Pope enacts laws allowing women larger roles at Mass

Pope Francis amended the Code of Canon Law to allow women to perform more responsibilities during Mass, the Vatican announced on Monday.

“There is nothing new about women proclaiming the Word of God during liturgical celebrations or carrying out a service at the altar as altar servers or as Eucharistic ministers,” wrote Vatican News, a service provided by the Holy See’s Dicastery for Communication. “However, up to this point, this has occurred without a true and proper institutional mandates. … Now, in the wake of the discernment which has emerged from the last Synods of Bishops, Pope Francis wanted to formalize and institutionalize the presence of women at the altar.”

The changes include allowing women to read the Gospel and to serve as lectors or Eucharistic ministers, but they stop short of the possibility of conferring priesthood on women.

The pope previously exhibited openness to allowing women a greater role in church proceedings, having convened two commissions of experts to study the subject of whether women could become deacons in the Catholic Church.

Phyllis Zagano, a member of the first commission, praised the move as “a very big deal.”

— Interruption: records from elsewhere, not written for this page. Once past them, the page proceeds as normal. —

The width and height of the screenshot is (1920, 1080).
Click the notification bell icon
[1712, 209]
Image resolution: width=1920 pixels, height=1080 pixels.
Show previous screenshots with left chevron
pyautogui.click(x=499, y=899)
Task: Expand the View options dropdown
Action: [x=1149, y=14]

“This is the first movement to allow women inside the sanctuary [because] you can’t be ordained as deacons unless you’re installed as lectors or acolytes,” she said, alluding to a possible future that includes female deacons.

The decision was not met with universal acclaim. Lucetta Scaraffia, a onetime editor of the Vatican’s women’s magazine, criticized the “double trap” of merely formalizing current practice while explicitly prohibiting female priesthood.

“This closes the door on the diaconate for women,” she said, adding that the announcement was “a step back” for women.